• _Given entries_
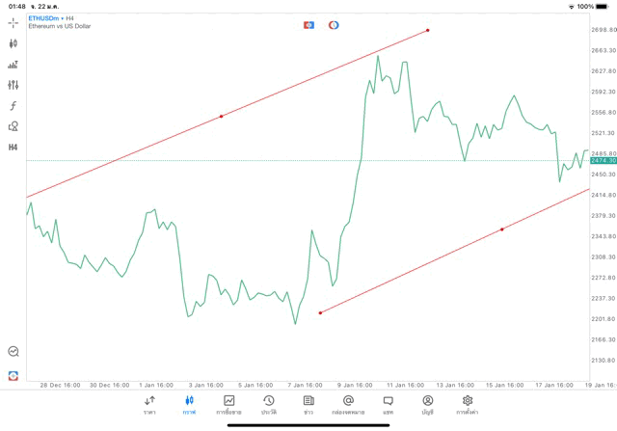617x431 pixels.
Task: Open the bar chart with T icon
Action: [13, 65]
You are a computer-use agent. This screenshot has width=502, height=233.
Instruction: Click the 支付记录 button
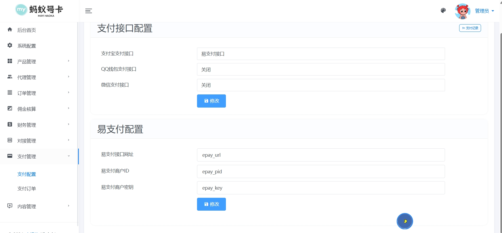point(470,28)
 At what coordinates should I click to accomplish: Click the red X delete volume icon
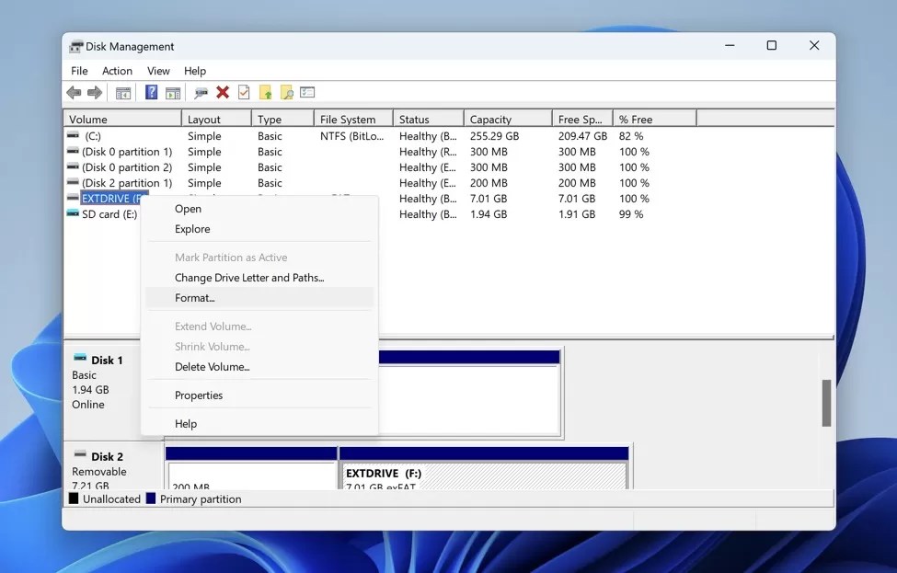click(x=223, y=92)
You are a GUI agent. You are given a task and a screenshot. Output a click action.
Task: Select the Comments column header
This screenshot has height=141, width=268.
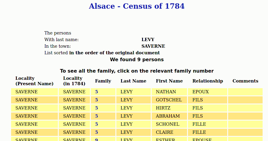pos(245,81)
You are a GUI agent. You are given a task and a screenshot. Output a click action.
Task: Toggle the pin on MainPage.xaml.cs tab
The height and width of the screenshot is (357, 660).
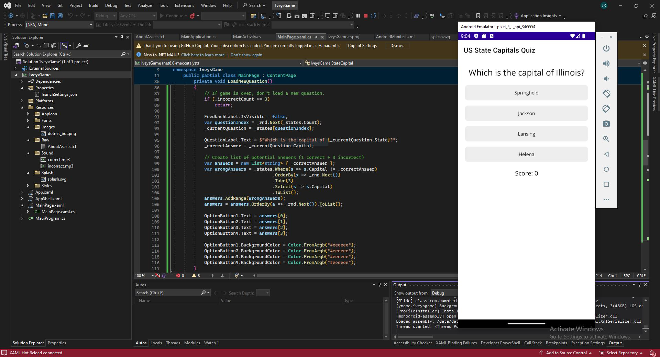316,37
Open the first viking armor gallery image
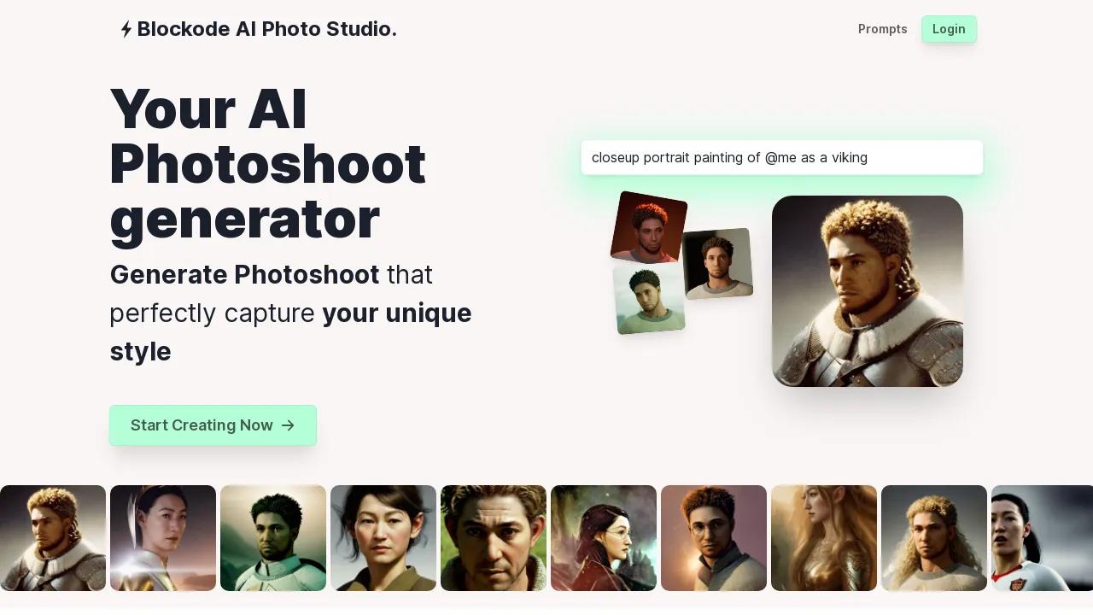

• _Goal of the exercise_
Would you please repeat only the lines above, beginning at the one that has "You are a computer-use" and stopping after the one that has "Task: Toggle the pin on MainPage.xaml.cs tab", exactly and with no pictures?

• _Output for this task_
You are a computer-use agent. This screenshot has width=502, height=233.
Instruction: Click the 支付记录 button
point(470,28)
 At what coordinates should I click to accomplish: Click the red X delete volume icon
click(x=223, y=92)
You are a GUI agent. You are given a task and a screenshot. Output a click action.
Task: Select the Comments column header
This screenshot has height=141, width=268.
pos(245,81)
You are a GUI agent. You are given a task and a screenshot. Output a click action.
Task: Toggle the pin on MainPage.xaml.cs tab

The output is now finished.